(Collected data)

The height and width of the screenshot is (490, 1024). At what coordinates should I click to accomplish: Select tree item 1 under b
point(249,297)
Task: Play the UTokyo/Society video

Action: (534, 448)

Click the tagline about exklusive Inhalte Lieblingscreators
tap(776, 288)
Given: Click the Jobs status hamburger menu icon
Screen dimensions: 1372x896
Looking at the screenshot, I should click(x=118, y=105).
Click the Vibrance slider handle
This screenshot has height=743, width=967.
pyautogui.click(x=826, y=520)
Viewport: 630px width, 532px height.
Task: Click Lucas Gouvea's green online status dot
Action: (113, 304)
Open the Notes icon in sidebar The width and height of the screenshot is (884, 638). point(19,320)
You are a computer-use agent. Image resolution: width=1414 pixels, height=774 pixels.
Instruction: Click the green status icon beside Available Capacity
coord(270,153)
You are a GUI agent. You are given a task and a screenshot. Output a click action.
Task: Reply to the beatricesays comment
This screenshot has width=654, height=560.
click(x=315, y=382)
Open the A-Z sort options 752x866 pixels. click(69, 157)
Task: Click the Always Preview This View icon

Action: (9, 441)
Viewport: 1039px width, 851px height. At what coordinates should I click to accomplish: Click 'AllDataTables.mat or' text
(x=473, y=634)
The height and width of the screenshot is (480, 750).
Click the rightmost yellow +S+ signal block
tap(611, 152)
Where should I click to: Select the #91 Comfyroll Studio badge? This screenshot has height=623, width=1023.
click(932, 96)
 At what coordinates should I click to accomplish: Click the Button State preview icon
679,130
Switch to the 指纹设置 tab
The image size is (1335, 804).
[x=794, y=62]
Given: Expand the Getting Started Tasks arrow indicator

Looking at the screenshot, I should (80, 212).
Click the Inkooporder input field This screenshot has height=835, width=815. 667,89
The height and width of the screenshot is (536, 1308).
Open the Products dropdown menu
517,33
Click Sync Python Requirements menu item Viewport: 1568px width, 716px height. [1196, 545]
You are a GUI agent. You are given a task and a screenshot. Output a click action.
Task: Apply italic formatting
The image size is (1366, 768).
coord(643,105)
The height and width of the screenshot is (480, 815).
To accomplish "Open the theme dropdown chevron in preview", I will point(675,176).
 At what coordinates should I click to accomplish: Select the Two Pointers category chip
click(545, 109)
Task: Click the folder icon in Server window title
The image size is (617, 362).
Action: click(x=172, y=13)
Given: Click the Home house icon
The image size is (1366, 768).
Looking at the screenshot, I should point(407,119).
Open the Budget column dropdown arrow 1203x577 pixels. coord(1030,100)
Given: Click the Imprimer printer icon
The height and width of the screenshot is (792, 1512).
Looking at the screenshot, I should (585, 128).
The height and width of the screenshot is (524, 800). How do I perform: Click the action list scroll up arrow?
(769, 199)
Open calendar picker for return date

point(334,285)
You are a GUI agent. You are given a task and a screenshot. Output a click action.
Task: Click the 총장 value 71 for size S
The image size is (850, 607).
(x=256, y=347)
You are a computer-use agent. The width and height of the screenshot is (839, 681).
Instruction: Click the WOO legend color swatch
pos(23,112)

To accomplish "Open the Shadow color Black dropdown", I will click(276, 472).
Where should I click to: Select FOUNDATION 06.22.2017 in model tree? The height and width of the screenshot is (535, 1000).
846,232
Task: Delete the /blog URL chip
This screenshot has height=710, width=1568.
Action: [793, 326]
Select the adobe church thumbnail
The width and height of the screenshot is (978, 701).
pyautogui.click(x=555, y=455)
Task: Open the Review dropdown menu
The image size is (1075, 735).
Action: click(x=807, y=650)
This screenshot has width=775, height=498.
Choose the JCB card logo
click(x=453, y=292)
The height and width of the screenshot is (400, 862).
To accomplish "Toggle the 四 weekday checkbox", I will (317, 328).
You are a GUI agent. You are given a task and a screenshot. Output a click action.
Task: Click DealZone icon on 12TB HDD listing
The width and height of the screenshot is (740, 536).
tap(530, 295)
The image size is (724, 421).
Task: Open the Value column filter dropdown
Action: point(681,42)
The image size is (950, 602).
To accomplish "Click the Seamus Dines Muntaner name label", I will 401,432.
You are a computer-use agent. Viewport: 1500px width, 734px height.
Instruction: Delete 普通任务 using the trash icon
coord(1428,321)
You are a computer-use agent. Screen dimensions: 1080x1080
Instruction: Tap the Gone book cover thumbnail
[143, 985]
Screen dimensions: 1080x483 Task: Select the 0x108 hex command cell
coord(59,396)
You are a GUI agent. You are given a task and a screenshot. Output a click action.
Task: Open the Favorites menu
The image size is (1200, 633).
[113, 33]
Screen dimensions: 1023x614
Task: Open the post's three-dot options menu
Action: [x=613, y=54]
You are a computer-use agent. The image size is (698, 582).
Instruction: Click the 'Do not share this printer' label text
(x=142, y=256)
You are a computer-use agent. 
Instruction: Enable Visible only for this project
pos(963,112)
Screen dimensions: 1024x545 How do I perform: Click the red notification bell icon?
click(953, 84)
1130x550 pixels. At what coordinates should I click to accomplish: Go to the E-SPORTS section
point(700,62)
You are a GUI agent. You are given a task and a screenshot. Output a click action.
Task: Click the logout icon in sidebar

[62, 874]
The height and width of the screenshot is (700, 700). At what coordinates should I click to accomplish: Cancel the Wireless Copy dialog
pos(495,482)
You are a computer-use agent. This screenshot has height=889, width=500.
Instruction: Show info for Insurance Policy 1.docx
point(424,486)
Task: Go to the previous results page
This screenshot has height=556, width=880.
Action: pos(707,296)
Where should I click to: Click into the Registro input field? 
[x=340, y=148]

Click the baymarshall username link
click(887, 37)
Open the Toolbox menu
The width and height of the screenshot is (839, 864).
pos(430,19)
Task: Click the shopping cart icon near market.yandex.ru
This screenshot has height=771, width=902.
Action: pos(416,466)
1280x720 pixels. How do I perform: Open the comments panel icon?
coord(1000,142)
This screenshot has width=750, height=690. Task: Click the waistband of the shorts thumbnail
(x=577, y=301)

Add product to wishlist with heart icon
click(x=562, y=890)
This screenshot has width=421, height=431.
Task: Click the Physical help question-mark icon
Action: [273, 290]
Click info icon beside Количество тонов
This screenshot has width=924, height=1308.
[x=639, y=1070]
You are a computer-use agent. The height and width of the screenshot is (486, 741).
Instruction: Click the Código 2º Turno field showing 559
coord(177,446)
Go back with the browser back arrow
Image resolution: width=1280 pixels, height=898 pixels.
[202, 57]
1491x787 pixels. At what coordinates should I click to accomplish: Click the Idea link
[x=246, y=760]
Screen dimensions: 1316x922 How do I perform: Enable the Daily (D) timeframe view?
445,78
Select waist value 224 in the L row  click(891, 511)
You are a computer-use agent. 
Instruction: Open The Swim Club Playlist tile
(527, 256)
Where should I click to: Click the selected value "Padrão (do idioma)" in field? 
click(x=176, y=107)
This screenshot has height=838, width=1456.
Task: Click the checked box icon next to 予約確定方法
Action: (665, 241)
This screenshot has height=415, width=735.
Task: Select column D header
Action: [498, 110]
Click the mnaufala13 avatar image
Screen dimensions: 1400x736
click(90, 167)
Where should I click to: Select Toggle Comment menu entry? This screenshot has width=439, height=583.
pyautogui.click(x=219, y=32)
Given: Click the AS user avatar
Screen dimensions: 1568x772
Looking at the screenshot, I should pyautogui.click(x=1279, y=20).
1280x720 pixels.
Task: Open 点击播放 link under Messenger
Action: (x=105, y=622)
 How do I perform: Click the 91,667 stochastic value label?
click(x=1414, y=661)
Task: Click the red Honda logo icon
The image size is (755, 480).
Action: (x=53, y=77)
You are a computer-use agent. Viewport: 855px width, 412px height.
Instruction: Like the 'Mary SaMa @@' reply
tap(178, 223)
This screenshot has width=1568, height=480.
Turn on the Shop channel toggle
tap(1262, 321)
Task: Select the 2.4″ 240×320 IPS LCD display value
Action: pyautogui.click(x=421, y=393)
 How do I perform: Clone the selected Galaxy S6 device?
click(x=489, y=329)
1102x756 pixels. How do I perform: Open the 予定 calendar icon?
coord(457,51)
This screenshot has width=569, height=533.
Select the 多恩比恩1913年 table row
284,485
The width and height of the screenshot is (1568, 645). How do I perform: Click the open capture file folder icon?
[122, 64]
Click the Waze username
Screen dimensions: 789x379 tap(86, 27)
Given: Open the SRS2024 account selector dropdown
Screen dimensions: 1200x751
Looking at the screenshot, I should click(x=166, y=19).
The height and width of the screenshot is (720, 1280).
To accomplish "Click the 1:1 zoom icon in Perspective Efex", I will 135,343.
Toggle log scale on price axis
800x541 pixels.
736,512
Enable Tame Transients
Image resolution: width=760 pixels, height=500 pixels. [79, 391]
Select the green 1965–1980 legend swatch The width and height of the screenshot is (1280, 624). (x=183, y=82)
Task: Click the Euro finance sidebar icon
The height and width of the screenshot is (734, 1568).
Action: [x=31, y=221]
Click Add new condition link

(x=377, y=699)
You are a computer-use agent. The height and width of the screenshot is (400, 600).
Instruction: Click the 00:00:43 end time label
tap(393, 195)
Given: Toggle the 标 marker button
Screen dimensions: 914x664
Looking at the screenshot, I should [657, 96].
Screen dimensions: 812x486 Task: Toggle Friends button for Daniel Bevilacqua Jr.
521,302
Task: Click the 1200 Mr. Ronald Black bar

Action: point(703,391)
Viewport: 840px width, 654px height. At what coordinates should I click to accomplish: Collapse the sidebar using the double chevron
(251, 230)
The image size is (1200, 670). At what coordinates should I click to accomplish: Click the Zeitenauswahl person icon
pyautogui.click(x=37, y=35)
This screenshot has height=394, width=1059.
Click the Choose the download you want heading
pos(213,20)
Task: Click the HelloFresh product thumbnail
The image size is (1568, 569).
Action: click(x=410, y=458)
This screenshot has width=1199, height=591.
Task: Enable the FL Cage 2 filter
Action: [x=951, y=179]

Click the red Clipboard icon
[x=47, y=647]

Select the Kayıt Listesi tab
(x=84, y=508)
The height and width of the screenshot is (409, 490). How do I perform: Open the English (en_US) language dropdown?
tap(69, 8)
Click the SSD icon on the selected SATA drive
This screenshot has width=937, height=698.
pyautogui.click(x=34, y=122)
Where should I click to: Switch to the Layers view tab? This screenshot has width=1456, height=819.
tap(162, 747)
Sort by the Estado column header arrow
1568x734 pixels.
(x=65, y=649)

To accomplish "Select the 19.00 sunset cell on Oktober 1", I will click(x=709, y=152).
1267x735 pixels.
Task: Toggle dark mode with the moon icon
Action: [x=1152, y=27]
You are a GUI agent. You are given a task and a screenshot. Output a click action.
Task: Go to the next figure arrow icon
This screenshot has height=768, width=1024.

(What the exercise asks) Your task is to retype the entries verbatim, starting with the line that holds "Choose the JCB card logo" and stopping after the line that holds "Task: Click DealZone icon on 12TB HDD listing".

(Answer space)
Choose the JCB card logo
click(x=453, y=292)
The height and width of the screenshot is (400, 862).
To accomplish "Toggle the 四 weekday checkbox", I will (317, 328).
You are a GUI agent. You are given a task and a screenshot. Output a click action.
Task: Click DealZone icon on 12TB HDD listing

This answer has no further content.